Reducing Currency and Interest-Rate Risk

Before buying an international bond fund, determine how much foreign debt is hiding in your portfolio today. In recent years, managers of many core U.S. bond funds have ventured overseas in search of higher yields. At the end of November, for example, Pimco Total Return Fund had 22% of assets in non-U.S. debt. With investment pros suggesting older investors stash roughly 20% to 30% of fixed-income holdings in international bonds, a plain-vanilla bond fund may already be doing the job for you.

Hedge Risks With Overseas Bond FundsKiplinger

Older investors who are light on foreign bonds can start sifting through the funds in this category by focusing on currency risk. International bonds generally expose U.S. investors to foreign currencies’ fluctuations versus the U.S. dollar. But some funds mitigate this risk by entering into currency forward contracts and other complex investments that hedge away their foreign currency exposure, and that’s usually a better bet for people in retirement, says Karin Anderson, senior analyst at Morningstar. The unhedged funds can have twice as much volatility. A currency forward contract lets an investor lock in an exchange rate to buy or sell a currency on a future date.

Funds that hedge their currency risk include Vanguard Total International Bond Index Fund (symbol VTIBX ), launched in 2013, and Pimco Foreign Bond USD-Hedged (PFOAX ), which has one of the lowest levels of volatility in the category, Anderson says.

Currency hedging isn’t free, and it’s a cost not shown in the expense ratio, says Rick Ferri, founder of investment-management firm Portfolio Solutions. While the exact cost of these hedges can be hard to pin down, the additional expense makes it all the more important to minimize other fees. Consider new low-cost foreign-bond offerings such as the exchange-traded fund version of the Vanguard fund (BNDX ).

Older investors should be cautious with funds heavily tilted toward emerging markets. In times of market turmoil, such funds can be hit hard. Templeton Global Bond Fund, for example, has built an outstanding long-term track record making bold bets on Ukrainian bonds and other exotic fare. But in the tumultuous third quarter of 2011, the Templeton fund lost nearly 8%, compared with a 1.2% loss for the average world bond fund, according to Morningstar.

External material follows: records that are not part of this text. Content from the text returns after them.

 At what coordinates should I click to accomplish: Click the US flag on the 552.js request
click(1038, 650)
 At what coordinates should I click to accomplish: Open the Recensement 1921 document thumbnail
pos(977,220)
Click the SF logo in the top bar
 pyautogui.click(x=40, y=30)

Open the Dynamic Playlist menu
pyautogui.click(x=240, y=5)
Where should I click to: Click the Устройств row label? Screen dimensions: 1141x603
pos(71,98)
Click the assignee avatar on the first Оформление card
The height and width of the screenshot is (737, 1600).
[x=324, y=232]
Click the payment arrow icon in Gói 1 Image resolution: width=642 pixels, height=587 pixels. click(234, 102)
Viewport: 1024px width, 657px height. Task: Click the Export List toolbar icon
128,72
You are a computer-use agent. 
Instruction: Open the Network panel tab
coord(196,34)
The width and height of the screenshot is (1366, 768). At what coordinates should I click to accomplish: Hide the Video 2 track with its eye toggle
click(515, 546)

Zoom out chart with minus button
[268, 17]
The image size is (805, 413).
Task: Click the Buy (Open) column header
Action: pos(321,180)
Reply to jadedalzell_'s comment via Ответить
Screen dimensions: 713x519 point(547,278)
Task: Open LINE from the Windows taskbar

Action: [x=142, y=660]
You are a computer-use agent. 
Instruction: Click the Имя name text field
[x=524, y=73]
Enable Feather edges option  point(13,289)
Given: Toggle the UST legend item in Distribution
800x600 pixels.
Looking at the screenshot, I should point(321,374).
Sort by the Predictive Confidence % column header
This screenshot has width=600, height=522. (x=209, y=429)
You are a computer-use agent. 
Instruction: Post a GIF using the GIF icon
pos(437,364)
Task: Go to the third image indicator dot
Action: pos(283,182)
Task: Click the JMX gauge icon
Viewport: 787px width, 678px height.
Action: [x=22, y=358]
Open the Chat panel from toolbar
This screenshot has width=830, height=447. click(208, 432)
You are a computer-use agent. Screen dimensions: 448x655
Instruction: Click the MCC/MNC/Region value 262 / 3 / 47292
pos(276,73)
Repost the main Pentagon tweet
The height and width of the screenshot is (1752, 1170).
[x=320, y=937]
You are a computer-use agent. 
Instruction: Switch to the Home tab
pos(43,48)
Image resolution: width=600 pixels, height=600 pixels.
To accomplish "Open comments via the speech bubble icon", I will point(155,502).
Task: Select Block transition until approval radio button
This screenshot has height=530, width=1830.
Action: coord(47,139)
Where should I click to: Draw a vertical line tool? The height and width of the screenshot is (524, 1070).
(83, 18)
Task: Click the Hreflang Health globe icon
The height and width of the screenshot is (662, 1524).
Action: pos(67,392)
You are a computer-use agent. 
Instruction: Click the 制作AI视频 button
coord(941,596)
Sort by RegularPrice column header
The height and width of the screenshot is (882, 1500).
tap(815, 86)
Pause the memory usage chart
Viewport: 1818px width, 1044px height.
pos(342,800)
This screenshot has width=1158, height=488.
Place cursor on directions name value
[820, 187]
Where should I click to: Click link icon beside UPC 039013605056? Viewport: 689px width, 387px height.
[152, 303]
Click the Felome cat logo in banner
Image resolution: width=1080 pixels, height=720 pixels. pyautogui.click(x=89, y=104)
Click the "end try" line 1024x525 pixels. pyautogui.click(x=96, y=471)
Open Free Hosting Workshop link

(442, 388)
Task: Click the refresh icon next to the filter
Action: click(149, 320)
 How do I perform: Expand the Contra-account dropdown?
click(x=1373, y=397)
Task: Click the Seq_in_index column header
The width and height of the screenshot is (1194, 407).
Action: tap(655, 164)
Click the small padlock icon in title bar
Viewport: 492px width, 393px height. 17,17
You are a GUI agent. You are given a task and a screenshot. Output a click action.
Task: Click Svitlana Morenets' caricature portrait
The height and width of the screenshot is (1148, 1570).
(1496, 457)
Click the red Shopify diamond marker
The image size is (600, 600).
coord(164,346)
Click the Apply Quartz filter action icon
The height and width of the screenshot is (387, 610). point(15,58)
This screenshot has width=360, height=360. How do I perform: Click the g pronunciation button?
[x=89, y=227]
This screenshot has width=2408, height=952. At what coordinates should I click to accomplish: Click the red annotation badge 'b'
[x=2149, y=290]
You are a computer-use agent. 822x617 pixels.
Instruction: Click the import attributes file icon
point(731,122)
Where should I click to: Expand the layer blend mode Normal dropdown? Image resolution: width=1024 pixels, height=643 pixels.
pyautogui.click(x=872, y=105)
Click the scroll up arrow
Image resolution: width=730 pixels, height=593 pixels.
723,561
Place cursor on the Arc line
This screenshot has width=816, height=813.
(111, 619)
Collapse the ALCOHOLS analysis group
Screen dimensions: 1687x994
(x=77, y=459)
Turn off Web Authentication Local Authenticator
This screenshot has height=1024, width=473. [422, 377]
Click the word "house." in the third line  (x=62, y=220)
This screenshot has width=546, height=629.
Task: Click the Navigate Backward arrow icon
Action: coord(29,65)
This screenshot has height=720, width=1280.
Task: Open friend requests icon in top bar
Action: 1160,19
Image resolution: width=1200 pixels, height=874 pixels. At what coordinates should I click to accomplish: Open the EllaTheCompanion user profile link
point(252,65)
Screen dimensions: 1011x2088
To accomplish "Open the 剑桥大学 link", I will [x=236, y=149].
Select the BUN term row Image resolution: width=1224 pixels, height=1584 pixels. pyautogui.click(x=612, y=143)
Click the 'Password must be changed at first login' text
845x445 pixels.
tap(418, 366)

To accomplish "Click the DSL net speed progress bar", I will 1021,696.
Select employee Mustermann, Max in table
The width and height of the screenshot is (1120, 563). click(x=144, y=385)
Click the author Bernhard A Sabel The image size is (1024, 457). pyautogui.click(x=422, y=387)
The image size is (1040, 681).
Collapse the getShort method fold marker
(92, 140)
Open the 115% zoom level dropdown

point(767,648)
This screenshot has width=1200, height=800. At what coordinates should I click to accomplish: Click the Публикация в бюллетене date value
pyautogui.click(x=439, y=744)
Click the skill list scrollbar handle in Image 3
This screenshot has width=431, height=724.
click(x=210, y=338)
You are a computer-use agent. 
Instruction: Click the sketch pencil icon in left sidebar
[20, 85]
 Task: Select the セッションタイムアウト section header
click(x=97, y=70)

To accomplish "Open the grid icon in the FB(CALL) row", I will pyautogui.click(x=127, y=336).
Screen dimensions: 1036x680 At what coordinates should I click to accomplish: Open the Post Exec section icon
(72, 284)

Like U.S. bonds, foreign bonds come with interest-rate risk. As interest rates rise, bond prices fall. Funds that limit interest-rate risk by focusing on bonds with shorter maturities include DFA Five-Year Global Fixed Income (DFGBX ) and DFA Two-Year Global Fixed Income (DFGFX ). These two funds also stick with bonds of high credit quality and hedge their foreign currency exposure.